One fundamental element of scientific inquiry is the discovery of relationships. Building upon our prior work in the field of Query-Driven Visualization, where visual data analysis processing is focused on subsets of large data deemed to be "scientifically interesting," this new work focuses on a novel knowledge discovery capability suitable for use with petascale class datasets. It enables visual presentation of the presence or absence of relationships (correlations) between variables in data subsets produced by Query-Driven methodologies. This technique is particularly useful for gaining knowledge from datasets currently emerging from SciDAC and INCITE projects. It is sufficiently generally to be applicable to any time of complex, time-varying, multivariate data from structured, unstructured or adaptive grids.
Obstacles hindering scientific knowledge discovery from large and complex data may be broadly categorized into two separate but overlapping groups. The first category, concerned mainly with issues of throughput, includes the challenges inherent to efficiently managing and visualizing large-scale datasets. The second category includes the difficulties associated with attaining insight from datasets of high-complexity.
Query-driven visualization (QDV) is well suited for performing analysis and visualization on datasets that are both large and highly complex.
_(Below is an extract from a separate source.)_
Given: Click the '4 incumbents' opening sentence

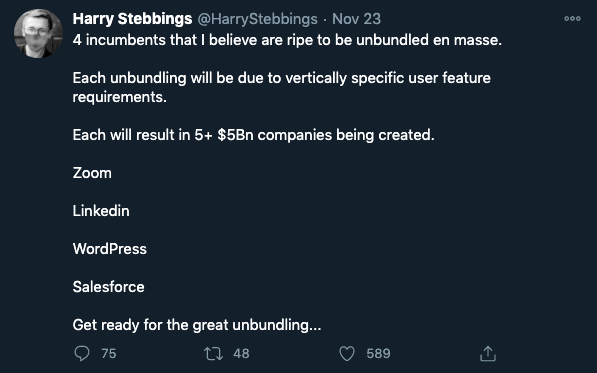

Tools like FastBit leverage highly efficient (in terms of speed and compression) data management techniques to rapidly identify and visualize "regions of interest" within a dataset. Specified as Boolean range queries, these regions of interest tend to be significantly smaller subsets of the original dataset; thus, these regions require less time and effort to analyze, visualize, and interpret.
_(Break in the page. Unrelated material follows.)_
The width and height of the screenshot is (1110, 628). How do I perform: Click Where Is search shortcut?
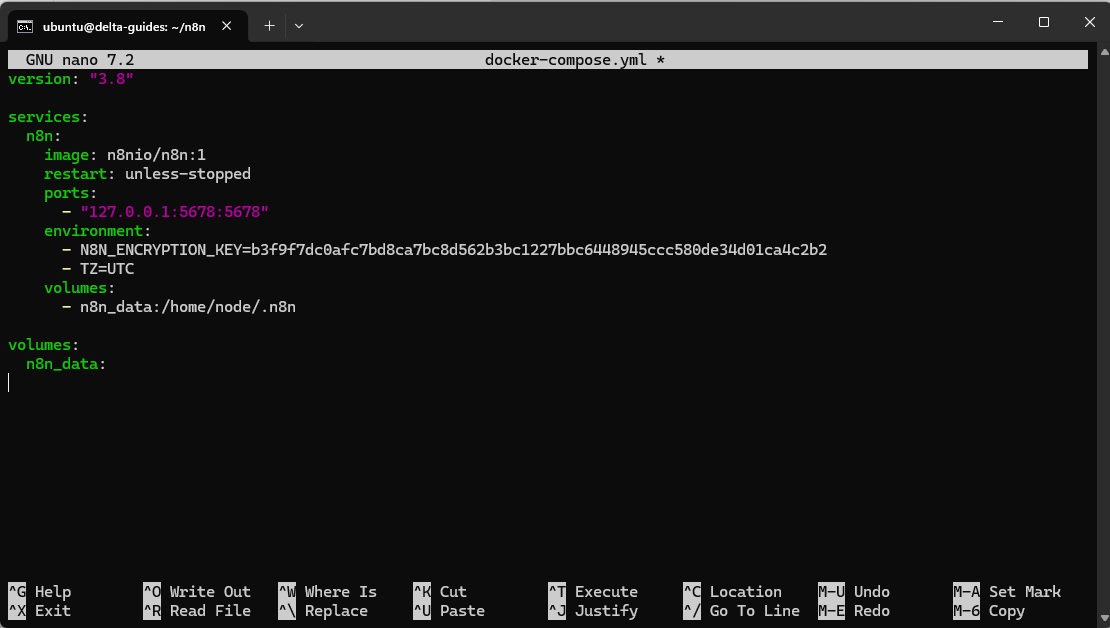(340, 592)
Well-characterized range queries are capable of identifying spatial regions where many domain-specific events occur: combustion flame fronts, vortices, chemical reaction fronts, etc. Beyond indicating these regions, however, queries reveal little about variable interactions or complex trends that lie in the domain of these characterizations. In such regions of interest, it is the behavioral trends between variables, or groups of variables, that are more important in providing insight than the traits or locations of individual variables alone. The challenge is to extend the strengths of QDV with methods that identify behavioral trends and provide insight into regions of interest through coherent and meaningful visualizations.
The novel contributions of this work are techniques that extend the capabilities of QDV by providing the basis for determining: how sets of variables in complex datasets interact throughout regions of interest, and the role other variables play in influencing these interactions.
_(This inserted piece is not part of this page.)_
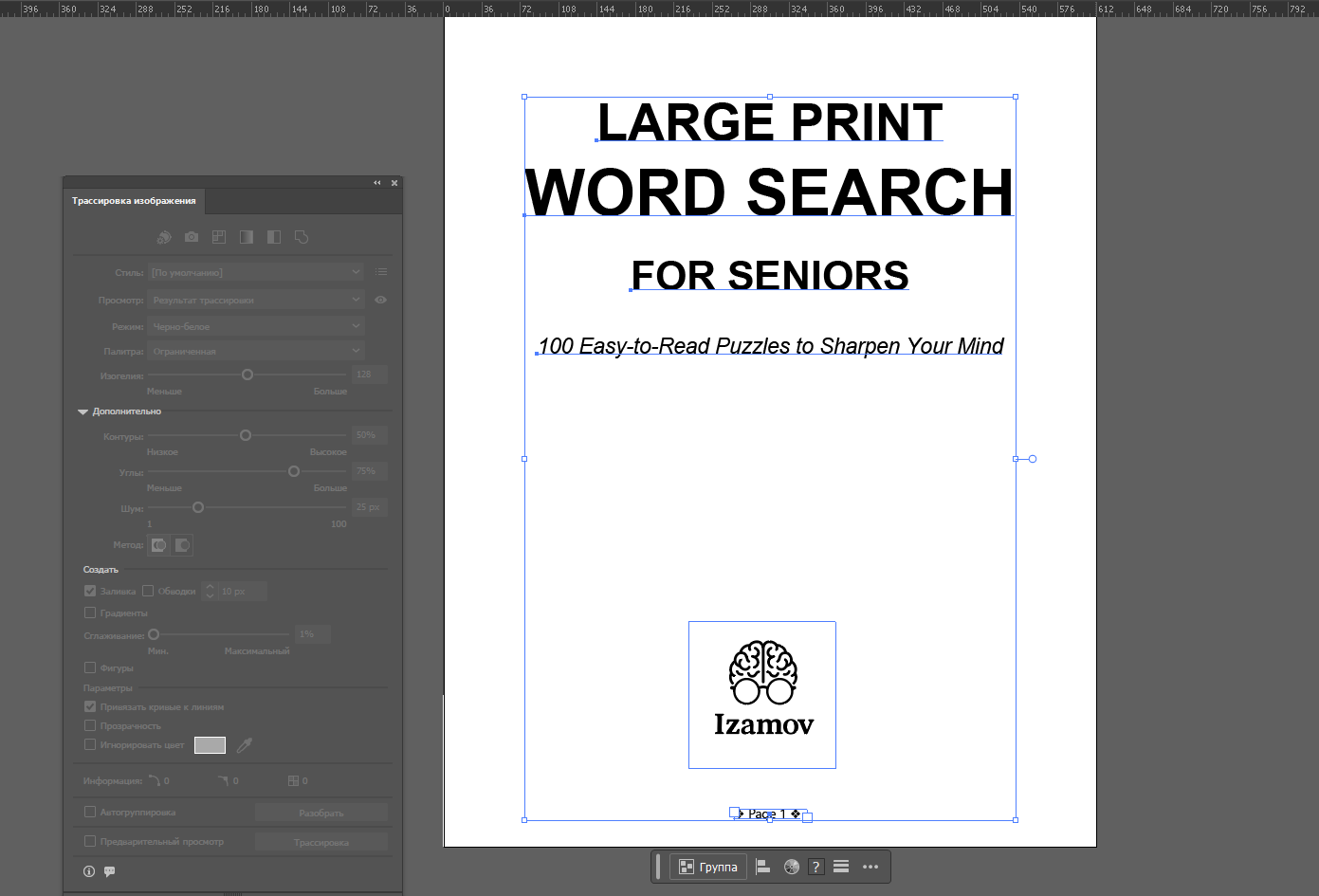Select the High Color camera preset icon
We utilize the cumulative distribution functions (CDFs) of all variables in a query to reveal initial information about statistical regions of interest within the query's solution space. The CDF for each variable is computed by integrating over the query's solution space, then accumulating the variable's values as a histogram. Statistically, the solution set of a query is represented as an aggregate of histograms, one histogram for each variable expressed in the query.
We extend this analysis further by incorporating correlation fields, which provide insight into localized correlation between any two variables. By mapping a correlation field onto a third variable's isosurfaces (specifically, the statistically important isovalues suggested by the variable's CDF), statistically important interactions between any three variables in a dataset are readily visualized, allowing for trends between variables in a user's query to be identified.
In this method, CDFs and correlation fields are constrained to the query's solution space. By working exclusively in the query's solution space, this method takes full advantage of the performance benefits inherent to QDV strategies. Specifically, computational efforts are only focused on regions that have been rapidly identified (via a query engine) as "interesting" by the user's query. This method's integrated analysis extends current query solutions by revealing statistical trends of interactivity (i.e., dependency and independence) between any triad of variables in the solution space of the query.